Poster advertising the Juan Carrillo Gonzalez talk. Orange with green text, shows a sepia tone image of workers holding sticks and large packs, wearing wide brimmed hats. The workers are young men.

Please join the Latin American Library in welcoming Juan Emilio Carrillo González, a 2018-2019 LAL Richard E. Greenleaf scholar, who will be giving a work-in-progress talk entitled A Glimpse of the Voices of the Past: Historical Ethnography of the Maya of Alta Verapaz, Guatemala (1880-1920) (Atisbar las voces del pasado: Etnografía histórica de los pueblos mayas en la Alta Verapaz, Guatemala (1880-1920)) on Monday, April 15, at 3:00 – 5:00 PM in the Latin American Library seminar room.

The talk will be in Spanish. Refreshments will follow the talk.
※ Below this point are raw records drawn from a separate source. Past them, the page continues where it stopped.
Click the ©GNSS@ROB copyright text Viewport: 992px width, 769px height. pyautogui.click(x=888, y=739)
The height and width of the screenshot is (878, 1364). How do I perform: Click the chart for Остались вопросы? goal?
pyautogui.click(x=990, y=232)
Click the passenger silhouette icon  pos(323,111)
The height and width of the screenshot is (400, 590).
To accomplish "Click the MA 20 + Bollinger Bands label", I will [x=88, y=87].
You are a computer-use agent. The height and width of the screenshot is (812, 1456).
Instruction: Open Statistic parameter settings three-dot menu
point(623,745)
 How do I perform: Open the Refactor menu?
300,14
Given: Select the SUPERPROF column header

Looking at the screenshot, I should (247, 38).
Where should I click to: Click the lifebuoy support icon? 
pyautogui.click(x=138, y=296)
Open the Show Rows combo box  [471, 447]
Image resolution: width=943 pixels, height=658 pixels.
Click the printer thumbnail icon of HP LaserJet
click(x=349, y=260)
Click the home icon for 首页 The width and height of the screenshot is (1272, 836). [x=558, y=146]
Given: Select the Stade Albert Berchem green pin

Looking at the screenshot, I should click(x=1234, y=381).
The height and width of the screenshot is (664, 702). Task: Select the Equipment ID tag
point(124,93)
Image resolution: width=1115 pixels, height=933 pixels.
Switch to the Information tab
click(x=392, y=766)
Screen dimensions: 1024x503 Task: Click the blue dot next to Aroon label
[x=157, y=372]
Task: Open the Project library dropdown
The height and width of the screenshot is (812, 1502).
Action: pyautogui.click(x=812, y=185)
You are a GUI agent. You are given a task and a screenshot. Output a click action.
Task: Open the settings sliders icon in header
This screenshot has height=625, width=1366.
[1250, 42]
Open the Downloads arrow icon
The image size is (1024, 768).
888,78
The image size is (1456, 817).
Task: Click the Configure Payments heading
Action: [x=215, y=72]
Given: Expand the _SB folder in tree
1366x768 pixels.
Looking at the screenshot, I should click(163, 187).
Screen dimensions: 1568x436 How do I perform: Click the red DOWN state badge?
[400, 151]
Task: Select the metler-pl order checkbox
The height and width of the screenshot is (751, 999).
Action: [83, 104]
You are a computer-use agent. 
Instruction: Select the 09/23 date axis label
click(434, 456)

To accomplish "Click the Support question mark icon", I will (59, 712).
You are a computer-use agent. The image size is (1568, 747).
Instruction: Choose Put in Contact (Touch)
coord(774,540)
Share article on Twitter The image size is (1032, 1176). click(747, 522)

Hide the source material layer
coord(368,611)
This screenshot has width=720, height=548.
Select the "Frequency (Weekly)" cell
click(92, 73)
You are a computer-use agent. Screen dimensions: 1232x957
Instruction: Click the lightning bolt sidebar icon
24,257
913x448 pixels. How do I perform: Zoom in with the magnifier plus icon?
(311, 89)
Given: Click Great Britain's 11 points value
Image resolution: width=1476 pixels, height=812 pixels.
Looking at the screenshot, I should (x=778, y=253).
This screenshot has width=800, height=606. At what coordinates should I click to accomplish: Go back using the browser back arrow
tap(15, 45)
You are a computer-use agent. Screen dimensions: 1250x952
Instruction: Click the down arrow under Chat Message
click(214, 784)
Juan Emilio Carrillo González’s research centers on clarifying the avatars that indigenous society faced during the formation of the nation-state and the emergence of the phenomenon of land dispossession that led to the territorial fragmentation of Alta Verapaz after the introduction of coffee plantations. It considers, at the same time, the process of material and immaterial reconstitution that allowed the Maya to preserve the primordial substrate of their ancient traditions between the end of the nineteenth and the beginning of the twentieth century.

Juan Carrillo González received his doctorate from Centro de Investigaciones y Estudios Superiores en Antropología Social (CIESAS) in Mexico. His research includes diverse themes that articulate rituality, cosmovision, ethnic processes of resistance, and musical practices of the colonial Maya of the Yucatan Peninsula and Central America. He has published in specialized journals in Mexico, the United States, France, Germany, Colombia, and Guatemala. On two occasions he has won the Francisco Javier Clavijero Award for History and Ethnohistory from the National Institute of Anthropology and History (INAH) in Mexico, as well as Honorable Mention for the Jan de Vos Award for his research concerning the south-southeastern regions of Mexico and Guatemala.

 

The Richard E. Greenleaf Fellowship Program at the Latin American Library is made possible by a generous gift from the late Richard E. Greenleaf.

About Richard E. Greenleaf (1930-2011)

Until his retirement in 1998, Richard E. Greenleaf served as the France Vinton Scholes Professor of Colonial Latin American History, and as the Director of the Center for Latin American Studies at Tulane University. He also served as Chair of the Department of History. Dr. Greenleaf grew up in Albuquerque, New Mexico, and took his Bachelors, Masters and Doctoral degrees at the University of New Mexico, where he studied under the dean of Inquisition scholars, France V. Scholes. Greenleaf’s doctoral dissertation, Zumárraga and the Mexican Inquisition 1536-1543, served as the basis for his many excellent publications on the history of the Holy Office of the Inquisition in Latin America. Greenleaf authored eleven major scholarly books, co-authored or contributed to seventeen others, and published almost four dozen articles in the field of Latin American and New Mexico history. He was the recipient of many distinguished awards, among them the Silver Medal, the Sahagún Prize (Mexican National History Award), and the Serra Award of the Academy of American Franciscan History for Distinguished Scholarship in Colonial Latin American History. In his long and distinguished teaching career in New Mexico, Mexico City and New Orleans, Greenleaf served as mentor to 34 doctoral students at Tulane, and countless masters and undergraduate students. Richard E. Greenleaf died on November 8, 2011.